Oh yeah? It you were really with it you would have gotten "solioquy" too. So there.

Posted by vanderleun at February 4, 2013 2:43 PM

Hitler wound up in a parking lot too.

Posted by james wilson at February 4, 2013 4:37 PM

Richard was a good king. Shakespeare's play is just the real tyrant's drive-by media at work.

Posted by Punditarian at February 4, 2013 7:19 PM

Richard was a good king. Shakespeare's play is just the real tyrant's drive-by media at work.

Posted by Punditarian at February 4, 2013 7:19 PM

Two good arguments for Richard III being a good king, and not at all like Shakespeare's RIII, are Thomas B. Costain's "The Last Plantagenets" and Josephine Tey's mystery "Daughter of Time". Both books are really, really excellent. Sir Thomas More, among other things an advisor and secretary to Henry VIII, wrote the biography of Richard III that Shakespeare used as history; but, Henry VIII’s father, Henry VII, was the one who beat Richard III in battle and claimed the crown, and it was important for the new Tudor line to make Richard III look like a monster.

Gee, why does this sound familiar—the claim that one’s predecessor was the one to be blamed for every evil . . . .?

Posted by Minta Marie Morze at February 4, 2013 10:56 PM

Plucking good characters out of medieval English kings is a dicey business.

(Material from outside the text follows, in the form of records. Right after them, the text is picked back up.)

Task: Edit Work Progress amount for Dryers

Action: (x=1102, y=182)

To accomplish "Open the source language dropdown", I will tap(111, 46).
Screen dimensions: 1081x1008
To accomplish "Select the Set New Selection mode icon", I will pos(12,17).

Posted by james wilson at February 5, 2013 12:05 AM

I have explored the U of L site and it is well done and worth your while. That being said I didn't see any commentary on the missing feet. Weird.

Posted by Sherlock at February 5, 2013 6:55 AM

Dude had some serious scoliosis. He was measured as 5' 8" with the bent spine. How tall would he have been with a straight one? At his "twisted" height he was at least a couple inches taller than average for men of 15th century England.

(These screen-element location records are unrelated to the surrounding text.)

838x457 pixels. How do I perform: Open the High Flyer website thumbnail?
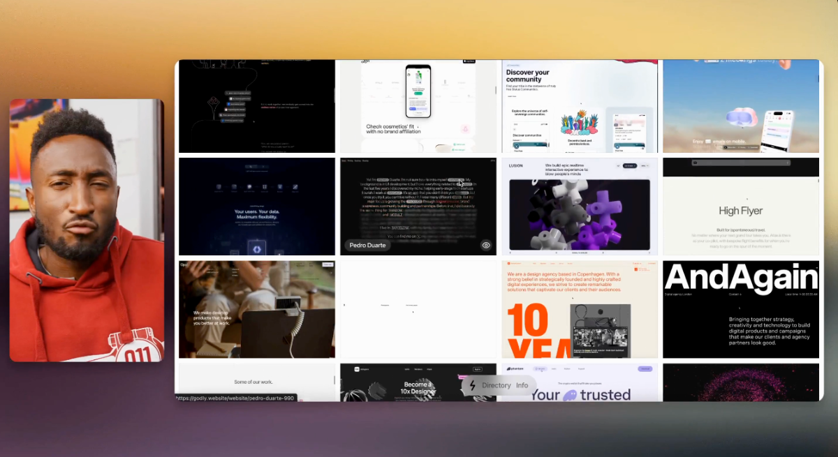click(740, 207)
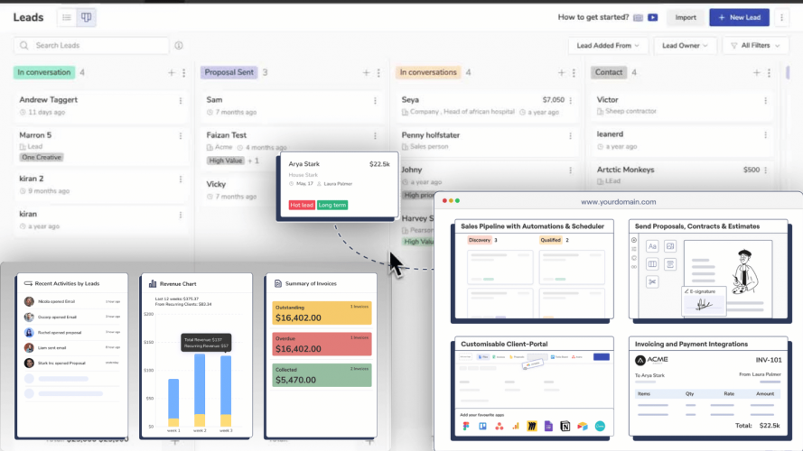Expand the Lead Owner dropdown

[x=685, y=45]
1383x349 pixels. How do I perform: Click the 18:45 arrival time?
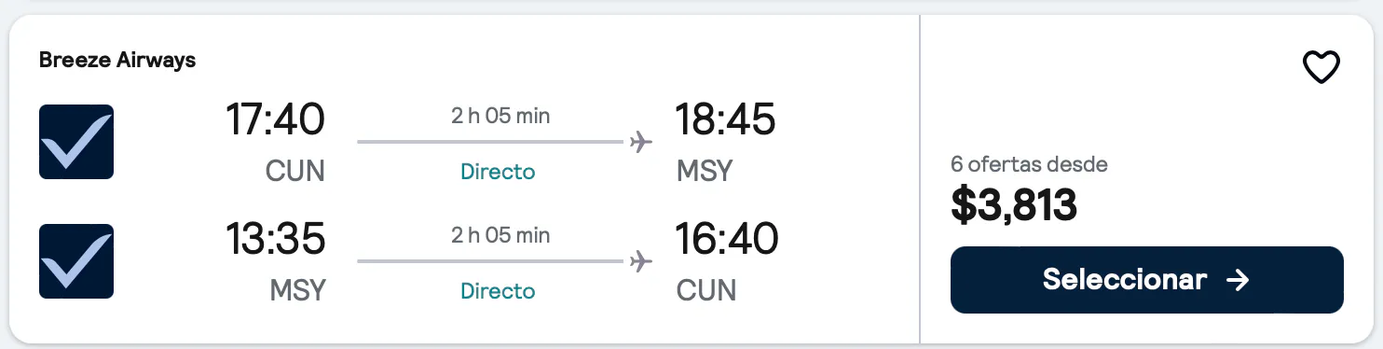click(725, 119)
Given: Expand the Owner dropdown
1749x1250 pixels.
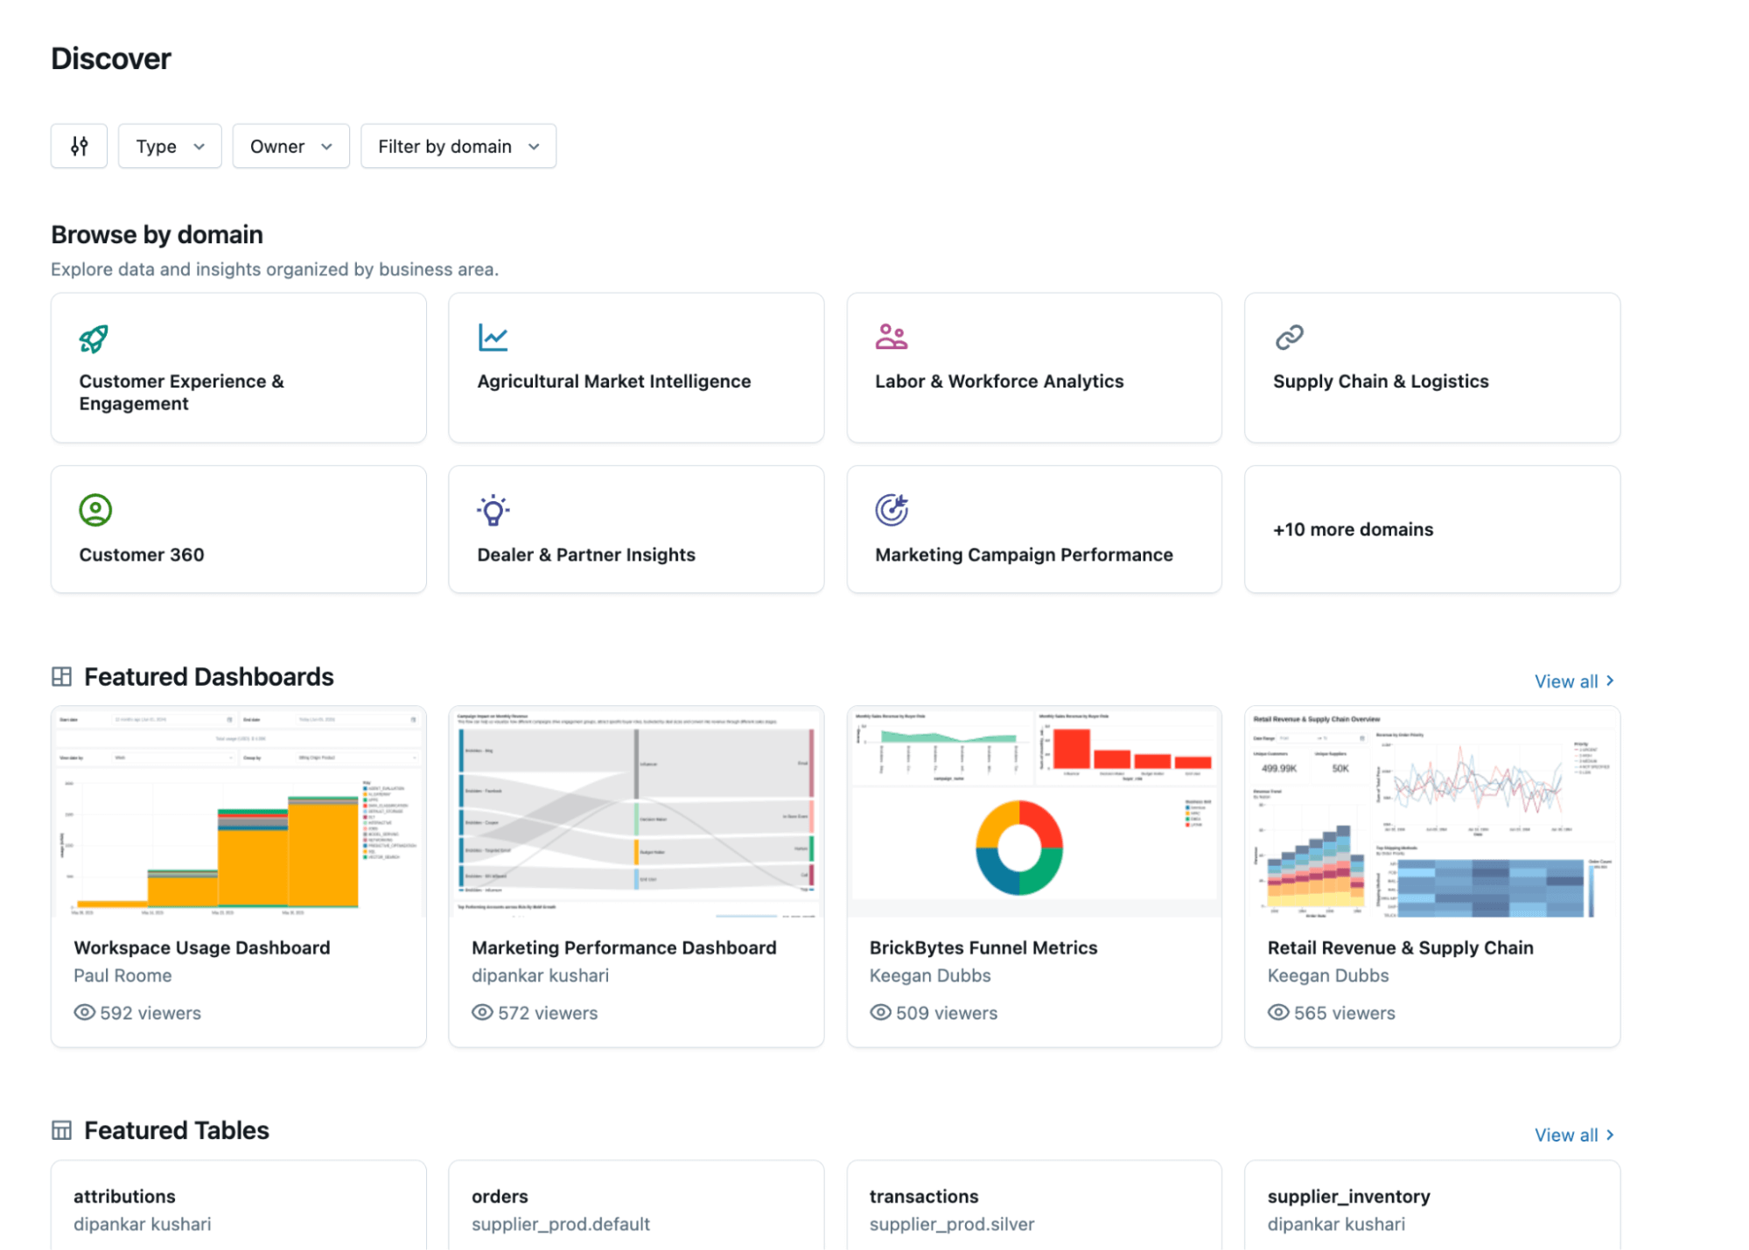Looking at the screenshot, I should pyautogui.click(x=290, y=146).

Posted by Don Rodrigo at February 5, 2013 9:49 AM

Plucking good characters out of medieval English kings is a dicey business.

The were very much men of their times, where "goodness" could quickly earn a man a knife in the back, or a poisoned dinner. They learned to survive the almost casual brutality prevalent in their day by becoming equally brutal. If one king or prince was worse than another, it's more in degree (eg. Richard's contemporary Vlad Tepes) than in kind.

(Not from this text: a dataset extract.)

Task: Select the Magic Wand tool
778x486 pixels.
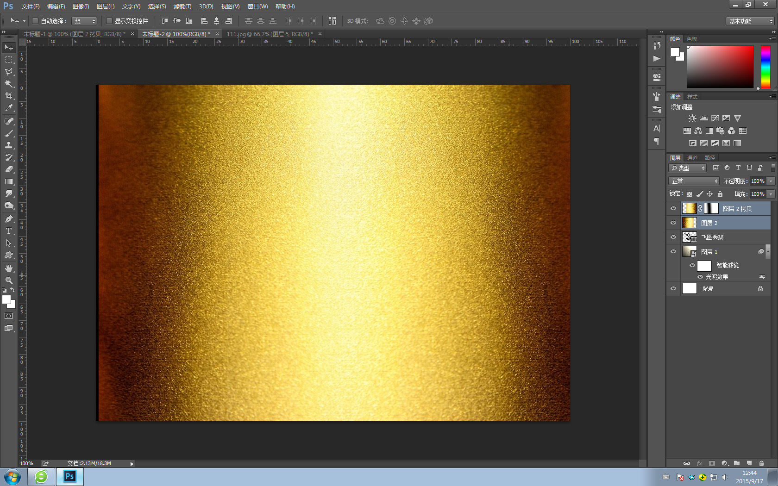Action: [x=9, y=84]
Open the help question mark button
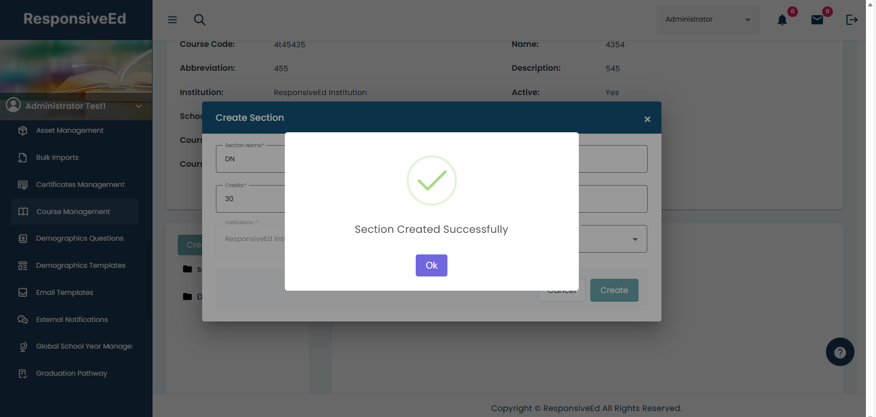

Posted by waltj at February 5, 2013 10:02 AM

Waltj has it. When you were voted out as a monarch you were carried out.

Posted by vanderleun at February 5, 2013 10:17 AM

I read that they think some Victorian construction destroyed the feet. It was just luck that the rest of the skeleton wasn't disturbed. He wasn't very far below the surface, and a Victorian building was erected just inches away from him. I suppose no one noticed a few small bones when they dug the foundation. Those bones are probably pretty fragile now and just were crushed when the digging reached them.